Refletindo além, muitos enfrentaram essa jornada – a ainda
hoje repetem – a pé, em cima do lombo de um animal, de caminhão ou ônibus. Antes,
impossível, tamanha quantidade de fiéis, juntos, conseguiriam fazer comboios com
seus carros luxuosos para se acomodarem em suítes, com banheiros privativos. O
que suponho, sendo que ouvi algumas histórias contadas por minha mãe, é que
ocorria uma excursão estilo mutirão. Ao unir forças, a mobilização de cada um
impactaria no resultado para todos. Uns levavam frango com farofa; outros
preparavam os pães; os doces e quitandas não poderiam ser esquecidos; as
crianças se organizavam para levar – ou criar – alguns brinquedos, ou ainda,
planejavam como poderiam se divertir, após a reza e o pensamento na Virgem
Santa. Cada detalhe era pensado com antecedência, solicitando para o motorista
do caminhão muito zelo, que deveria preparar o veículo com alguma lona para prevenir
do sol ou da chuva. Se o meio de transporte fosse a jardineira, excluindo a tal
cobertura, ainda o cuidado com os pneus, freios, testando a marcha e se a
direção não estaria com folga. Se necessário fosse, o mecânico faria os devidos
ajustes com a inspeção cuidadosa do condutor. E todos oravam por ele.
Marcos Almeida
Ao fundo a Passarela de Aparecida
1986
Sabe-se que alguns romeiros, chegando ao destino, providenciavam de imediato o cumprimento de alguma promessa. Mães providenciavam e acendiam velas da mesma altura dos seus filhos; pais preocupados com as lavouras e nas possíveis pragas, rogavam de joelhos e apresentavam suas ofertas monetárias; rebentos sonhando em serem felizes ou, ainda, pensando em algum amor cultivado, imaginavam realizar o casório naquela igreja (ou onde fosse possível) em data não tão distante. Era costume, para muitos casais católicos, dirigirem-se à cidade paulista para as juras de amor eterno, aos pés da Santa encontrada milagrosamente no Rio Paraíba. Voto correspondido, a expectativa era ser abençoado e protegido, com a reciprocidade de Deus, pela intercessão de Nossa Senhora.

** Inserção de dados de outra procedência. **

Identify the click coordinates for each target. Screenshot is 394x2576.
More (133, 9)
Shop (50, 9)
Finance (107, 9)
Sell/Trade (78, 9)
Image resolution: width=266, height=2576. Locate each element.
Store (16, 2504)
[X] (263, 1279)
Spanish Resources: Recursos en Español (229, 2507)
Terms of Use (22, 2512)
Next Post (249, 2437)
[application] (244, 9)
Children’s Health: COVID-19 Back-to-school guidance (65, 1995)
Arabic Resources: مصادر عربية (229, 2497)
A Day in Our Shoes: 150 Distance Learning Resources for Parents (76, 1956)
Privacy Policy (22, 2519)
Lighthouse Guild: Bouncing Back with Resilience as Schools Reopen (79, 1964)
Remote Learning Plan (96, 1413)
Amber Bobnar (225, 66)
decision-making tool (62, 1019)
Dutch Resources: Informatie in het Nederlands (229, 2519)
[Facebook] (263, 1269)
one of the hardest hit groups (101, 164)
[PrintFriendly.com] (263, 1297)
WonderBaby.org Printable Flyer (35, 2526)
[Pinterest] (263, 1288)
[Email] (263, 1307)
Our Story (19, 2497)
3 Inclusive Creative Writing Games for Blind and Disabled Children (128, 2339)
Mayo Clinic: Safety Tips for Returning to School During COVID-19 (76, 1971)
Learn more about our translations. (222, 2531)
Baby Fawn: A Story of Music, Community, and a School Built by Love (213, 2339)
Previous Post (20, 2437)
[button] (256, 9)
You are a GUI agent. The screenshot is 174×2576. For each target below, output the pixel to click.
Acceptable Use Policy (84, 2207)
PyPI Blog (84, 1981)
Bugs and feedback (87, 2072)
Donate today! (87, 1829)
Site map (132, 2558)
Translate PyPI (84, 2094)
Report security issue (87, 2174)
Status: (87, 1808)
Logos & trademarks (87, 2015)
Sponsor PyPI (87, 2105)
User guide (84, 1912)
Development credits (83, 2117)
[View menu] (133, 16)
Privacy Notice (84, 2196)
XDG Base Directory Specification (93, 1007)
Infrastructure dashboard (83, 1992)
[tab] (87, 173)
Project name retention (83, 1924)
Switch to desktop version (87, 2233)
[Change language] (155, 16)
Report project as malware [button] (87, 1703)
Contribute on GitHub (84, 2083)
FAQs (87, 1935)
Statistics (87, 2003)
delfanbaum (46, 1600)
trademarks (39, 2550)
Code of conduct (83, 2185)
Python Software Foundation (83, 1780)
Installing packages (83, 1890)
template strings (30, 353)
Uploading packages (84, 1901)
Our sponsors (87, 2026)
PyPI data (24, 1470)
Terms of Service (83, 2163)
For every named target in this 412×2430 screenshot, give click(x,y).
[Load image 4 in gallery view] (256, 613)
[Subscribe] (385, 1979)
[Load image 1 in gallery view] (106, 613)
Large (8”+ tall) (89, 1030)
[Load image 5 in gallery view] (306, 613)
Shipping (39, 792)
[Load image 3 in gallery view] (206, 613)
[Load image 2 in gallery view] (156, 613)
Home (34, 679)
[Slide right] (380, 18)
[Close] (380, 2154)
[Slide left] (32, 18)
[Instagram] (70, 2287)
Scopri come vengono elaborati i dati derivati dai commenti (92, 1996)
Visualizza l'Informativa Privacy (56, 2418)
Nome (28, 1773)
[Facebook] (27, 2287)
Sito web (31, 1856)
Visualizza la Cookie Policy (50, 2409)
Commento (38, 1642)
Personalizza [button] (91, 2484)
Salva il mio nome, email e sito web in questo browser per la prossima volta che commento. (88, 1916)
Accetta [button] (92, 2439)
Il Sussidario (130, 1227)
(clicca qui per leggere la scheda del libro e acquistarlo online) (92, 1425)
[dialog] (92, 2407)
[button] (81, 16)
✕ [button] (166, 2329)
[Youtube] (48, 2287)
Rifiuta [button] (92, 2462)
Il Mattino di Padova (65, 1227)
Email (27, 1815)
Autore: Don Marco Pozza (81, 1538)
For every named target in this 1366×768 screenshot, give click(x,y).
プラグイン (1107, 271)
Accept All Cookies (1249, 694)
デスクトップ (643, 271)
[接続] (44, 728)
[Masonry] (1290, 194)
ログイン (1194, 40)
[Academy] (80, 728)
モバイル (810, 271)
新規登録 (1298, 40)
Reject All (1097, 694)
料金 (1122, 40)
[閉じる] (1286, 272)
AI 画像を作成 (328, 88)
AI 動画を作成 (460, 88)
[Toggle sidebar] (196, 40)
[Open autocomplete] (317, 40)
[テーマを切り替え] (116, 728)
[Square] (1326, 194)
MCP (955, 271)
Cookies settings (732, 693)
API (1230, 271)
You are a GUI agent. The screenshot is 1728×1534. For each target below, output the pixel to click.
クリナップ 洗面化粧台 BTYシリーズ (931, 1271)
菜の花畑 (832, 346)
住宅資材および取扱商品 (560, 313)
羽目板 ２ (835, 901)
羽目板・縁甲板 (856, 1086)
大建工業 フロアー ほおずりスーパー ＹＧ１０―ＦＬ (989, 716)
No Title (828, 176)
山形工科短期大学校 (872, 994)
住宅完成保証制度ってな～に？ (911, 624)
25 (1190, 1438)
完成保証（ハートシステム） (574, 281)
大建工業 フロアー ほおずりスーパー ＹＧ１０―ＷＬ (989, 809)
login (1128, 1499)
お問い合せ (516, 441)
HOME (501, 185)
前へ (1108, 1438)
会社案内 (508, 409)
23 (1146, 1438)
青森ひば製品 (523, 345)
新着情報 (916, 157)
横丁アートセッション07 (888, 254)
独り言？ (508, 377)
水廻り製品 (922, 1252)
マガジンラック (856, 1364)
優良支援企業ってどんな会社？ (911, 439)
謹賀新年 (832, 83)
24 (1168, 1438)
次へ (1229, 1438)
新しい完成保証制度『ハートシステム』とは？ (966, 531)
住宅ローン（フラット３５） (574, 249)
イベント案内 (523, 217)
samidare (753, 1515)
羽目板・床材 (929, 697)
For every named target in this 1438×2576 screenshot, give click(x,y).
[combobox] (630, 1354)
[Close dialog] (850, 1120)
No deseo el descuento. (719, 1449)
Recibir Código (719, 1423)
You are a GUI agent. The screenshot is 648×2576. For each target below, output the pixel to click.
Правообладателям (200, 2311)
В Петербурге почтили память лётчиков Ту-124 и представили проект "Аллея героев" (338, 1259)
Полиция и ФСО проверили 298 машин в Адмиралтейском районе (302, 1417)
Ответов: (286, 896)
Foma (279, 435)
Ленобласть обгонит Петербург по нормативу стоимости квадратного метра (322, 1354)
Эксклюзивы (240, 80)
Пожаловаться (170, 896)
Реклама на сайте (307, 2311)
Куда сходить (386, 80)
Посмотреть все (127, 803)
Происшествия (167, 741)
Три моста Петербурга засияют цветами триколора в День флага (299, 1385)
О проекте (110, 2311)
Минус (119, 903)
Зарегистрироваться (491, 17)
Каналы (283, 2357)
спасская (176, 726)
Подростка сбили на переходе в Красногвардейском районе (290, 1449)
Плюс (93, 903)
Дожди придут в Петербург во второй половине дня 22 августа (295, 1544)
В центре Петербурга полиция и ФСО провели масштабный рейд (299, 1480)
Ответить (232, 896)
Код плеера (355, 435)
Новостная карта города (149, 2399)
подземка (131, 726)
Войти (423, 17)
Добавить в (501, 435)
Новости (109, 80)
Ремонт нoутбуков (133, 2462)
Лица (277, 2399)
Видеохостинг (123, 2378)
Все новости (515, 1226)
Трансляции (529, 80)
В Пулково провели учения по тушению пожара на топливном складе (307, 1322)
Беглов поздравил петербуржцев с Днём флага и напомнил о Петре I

Outros também agradeciam pela cura, pelas dádivas recebidas,
apresentando objetos que depois foram direcionados para o que hoje conhecemos
como a sala dos milagres. Lugar este, que acabou registrando a história de vida
de um povo que tanto sofreu, pela sua cor de pele, sua origem pobre e sua
simplicidade, como de fato viveu a mãe do Salvador. Pelo que sei, rico, remediado
ou desafortunado, na hora do aperto é para a Mãe que se corre.
Participar da Santa Eucaristia, após uma confissão
reparadora, também fazia parte da programação de cada devoto. Um ou outro
poderia nem pisar no templo de sua cidade, mas diante da espiritualidade desfrutada,
desde o início da romaria, com rezas e cânticos entoados por aqueles que já
viviam em comunidade, contagiava até o mais cético que de início pensava
somente fazer companhia e tomar umas biritas nos bares da parte baixa da cidade,
imaginando se manter de uma certa distância do sagrado.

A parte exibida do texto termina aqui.